Comparison to Standard
Standard 2PL: acquire as needed (less over-locking). Conservative: upfront (deadlock-free). Trade: flexibility vs. guarantee.
Limitations and Trade-offs
Deadlock Possibility
2PL: permits deadlock (unlike conservative). Detection + resolution: required. Cost: overhead, victim loss (aborted work).
Reduced Concurrency
Locks block: limited parallelism. Contention: severe with many transactions. Throughput: reduced from maximum possible. Bottleneck: lock contention.
Long Transactions
Hold locks long: block others. Impact: cumulative (many transactions waiting). Optimization: keep transactions short (critical).
Cascading Rollback Risk
Basic 2PL: possible (strict variants prevent). Rollback: triggers others. Cascade: can be large. Cost: rework (expensive).
Performance Overhead
Lock management: CPU cost. Lock contention: wait time. Total: significant impact. Tuning: essential for high throughput.
When Alternatives Better
MVCC: high read/write mix, high concurrency. Optimistic locking: low contention. Lock-free: specialized data structures. Choose: based on workload.
2PL in Modern Systems
Explicit Use
SQL Server, Oracle: 2PL often used explicitly. SELECT ... FOR UPDATE: request locks. Transaction scope: automatic lock management.
Implicit Implementation
Transparent: system enforces (usually). Developer: unaware of 2PL (works automatically). Assumption: safe (isolation guaranteed).
MVCC Integration
Modern systems: MVCC + 2PL hybrid. Readers: MVCC (no locks, snapshots). Writers: 2PL (locks, serial). Benefit: read parallelism + write safety.
Performance Tuning
Monitor lock waits: identify contention. Optimize queries: reduce lock hold time. Indexing: reduce rows scanned. Transactions: keep short.
Practical Application
Developers: assume 2PL (correct). OLTP: default workload. OLAP: often disabled (snapshot isolation). Verify: system default (varies).
References
- Eswaran, K. P., et al. "The Notions of Consistency and Predicate Locks in a Database System." Communications of the ACM, vol. 19, no. 11, 1976, pp. 624-633.
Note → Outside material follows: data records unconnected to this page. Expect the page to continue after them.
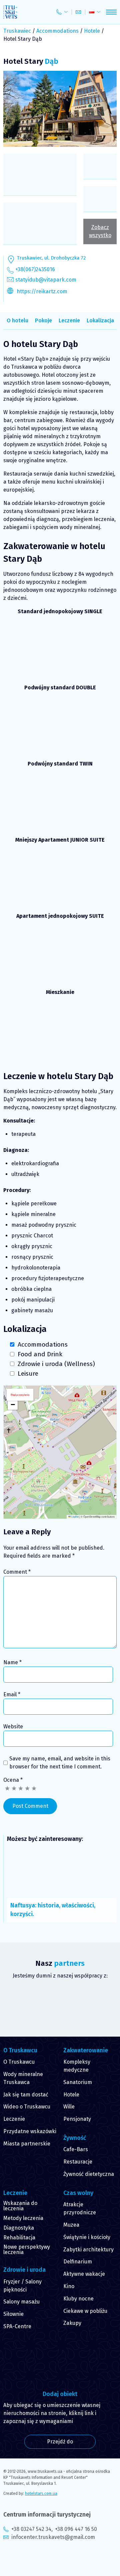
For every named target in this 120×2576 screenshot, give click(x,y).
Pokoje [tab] (43, 320)
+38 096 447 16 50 (76, 2529)
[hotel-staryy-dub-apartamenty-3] (60, 1016)
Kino (68, 2286)
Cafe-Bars (75, 2149)
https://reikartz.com (42, 291)
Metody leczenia (23, 2218)
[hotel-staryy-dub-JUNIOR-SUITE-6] (22, 894)
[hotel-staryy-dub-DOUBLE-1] (22, 742)
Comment (17, 1572)
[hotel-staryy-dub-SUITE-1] (60, 970)
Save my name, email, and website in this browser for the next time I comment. (59, 1762)
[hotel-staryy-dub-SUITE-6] (22, 940)
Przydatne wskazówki (29, 2131)
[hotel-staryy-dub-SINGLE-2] (22, 666)
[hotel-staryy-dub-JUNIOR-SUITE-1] (98, 894)
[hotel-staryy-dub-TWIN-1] (60, 788)
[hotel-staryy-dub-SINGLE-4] (98, 666)
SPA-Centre (17, 2326)
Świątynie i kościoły (86, 2237)
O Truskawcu (19, 2062)
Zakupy (72, 2323)
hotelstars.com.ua (41, 2493)
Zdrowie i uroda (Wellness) (56, 1364)
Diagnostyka (18, 2228)
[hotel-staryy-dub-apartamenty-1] (22, 1016)
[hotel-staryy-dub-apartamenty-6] (60, 1046)
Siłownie (13, 2314)
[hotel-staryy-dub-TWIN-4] (98, 788)
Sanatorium (77, 2082)
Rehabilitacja (19, 2237)
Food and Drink (40, 1354)
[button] (13, 1405)
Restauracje (77, 2162)
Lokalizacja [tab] (100, 320)
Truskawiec (17, 31)
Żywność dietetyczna (88, 2174)
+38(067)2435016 (35, 269)
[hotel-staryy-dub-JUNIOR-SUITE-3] (60, 864)
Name (12, 1662)
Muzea (71, 2225)
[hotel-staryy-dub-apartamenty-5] (22, 1046)
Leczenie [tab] (69, 320)
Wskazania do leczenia (20, 2206)
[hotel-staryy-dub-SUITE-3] (98, 940)
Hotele (92, 31)
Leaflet (75, 1516)
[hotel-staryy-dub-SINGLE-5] (98, 636)
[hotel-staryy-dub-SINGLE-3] (60, 666)
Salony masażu (21, 2301)
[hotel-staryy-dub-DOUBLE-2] (60, 712)
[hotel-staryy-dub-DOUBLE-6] (98, 742)
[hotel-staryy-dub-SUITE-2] (98, 970)
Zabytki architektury (88, 2249)
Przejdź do (60, 2441)
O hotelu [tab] (17, 320)
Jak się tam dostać (25, 2094)
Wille (69, 2106)
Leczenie (14, 2119)
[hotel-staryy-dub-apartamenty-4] (98, 1046)
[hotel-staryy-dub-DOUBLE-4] (22, 712)
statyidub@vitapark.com (45, 280)
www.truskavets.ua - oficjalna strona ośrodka (69, 2471)
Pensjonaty (77, 2119)
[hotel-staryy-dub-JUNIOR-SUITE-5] (22, 864)
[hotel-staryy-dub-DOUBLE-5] (60, 742)
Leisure (28, 1373)
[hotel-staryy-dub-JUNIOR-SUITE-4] (98, 864)
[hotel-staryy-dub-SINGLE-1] (60, 636)
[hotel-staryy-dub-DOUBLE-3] (98, 712)
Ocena (13, 1780)
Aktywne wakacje (84, 2274)
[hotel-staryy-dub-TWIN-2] (22, 788)
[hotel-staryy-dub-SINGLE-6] (22, 636)
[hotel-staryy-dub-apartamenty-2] (98, 1016)
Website (13, 1726)
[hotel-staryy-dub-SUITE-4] (60, 940)
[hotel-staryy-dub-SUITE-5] (22, 970)
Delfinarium (77, 2261)
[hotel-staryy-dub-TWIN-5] (60, 818)
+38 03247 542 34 (31, 2529)
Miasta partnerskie (26, 2143)
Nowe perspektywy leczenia (26, 2249)
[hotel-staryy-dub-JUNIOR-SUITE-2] (60, 894)
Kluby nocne (78, 2298)
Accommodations (57, 31)
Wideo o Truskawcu (26, 2106)
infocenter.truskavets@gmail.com (53, 2537)
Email (11, 1694)
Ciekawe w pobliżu (85, 2311)
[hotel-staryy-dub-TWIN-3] (22, 818)
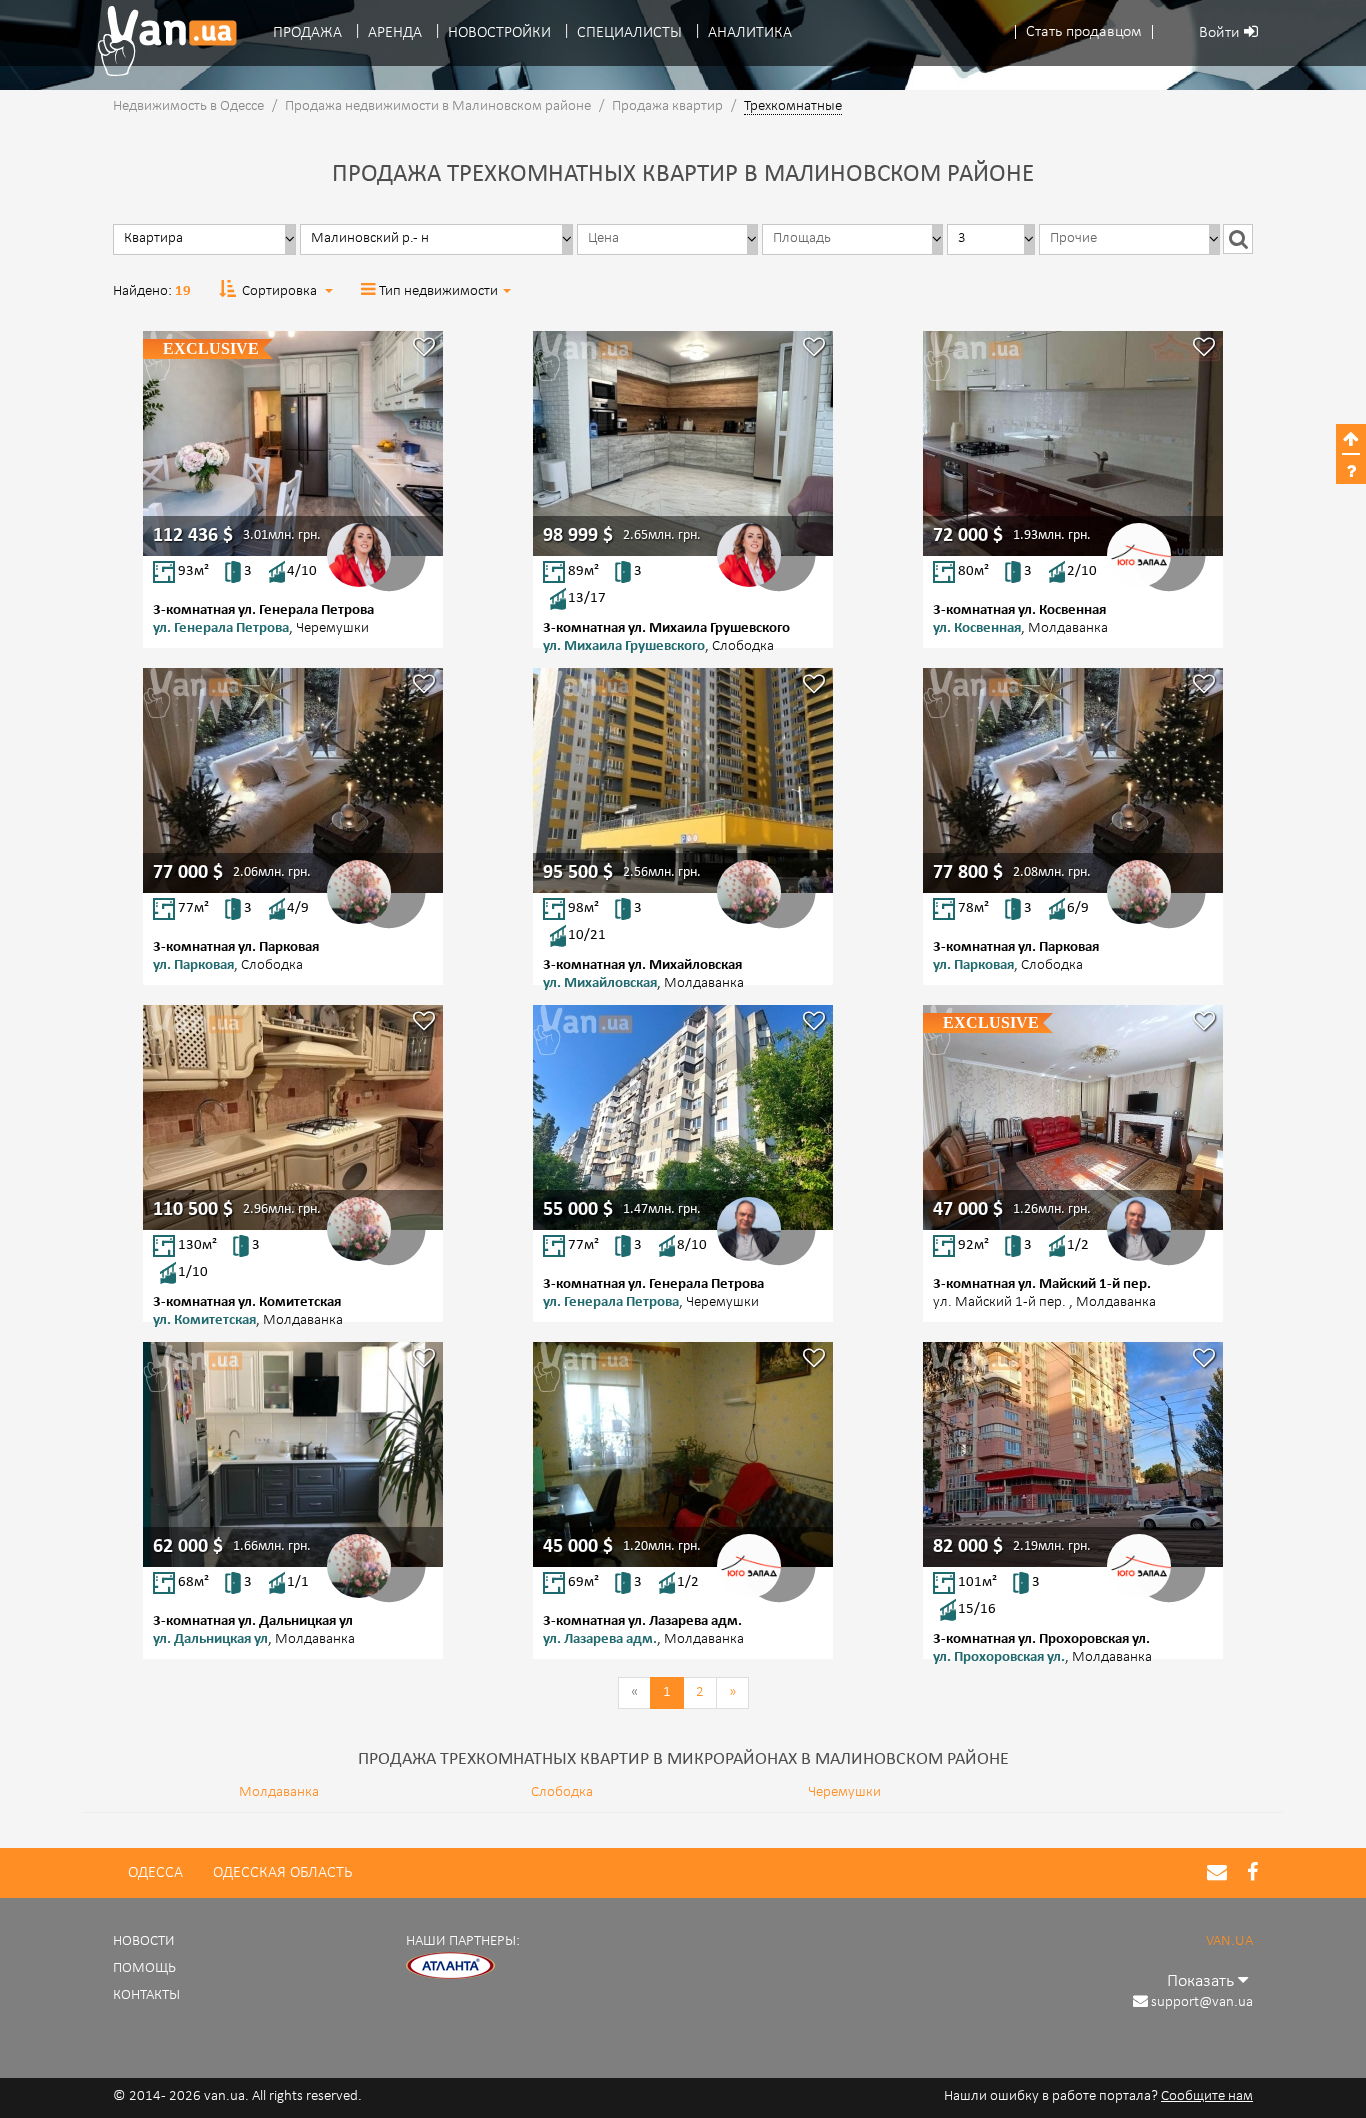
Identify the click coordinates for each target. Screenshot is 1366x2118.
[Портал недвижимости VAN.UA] (160, 41)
- Ramakrishnan, R., and Gehrke, J. "Database Management Systems." McGraw-Hill, 3rd edition, 2003.
- Garcia-Molina, H., Ullman, J. D., and Widom, J. "Database Systems: The Complete Book." Pearson, 2nd edition, 2008.
- Silberschatz, A., Korth, H. F., and Sudarshan, S. "Database System Concepts." McGraw-Hill, 6th edition, 2010.
- Bernstein, P. A., Hadzilacos, V., and Goodman, N. "Concurrency Control and Recovery in Database Systems." Addison-Wesley, 1987.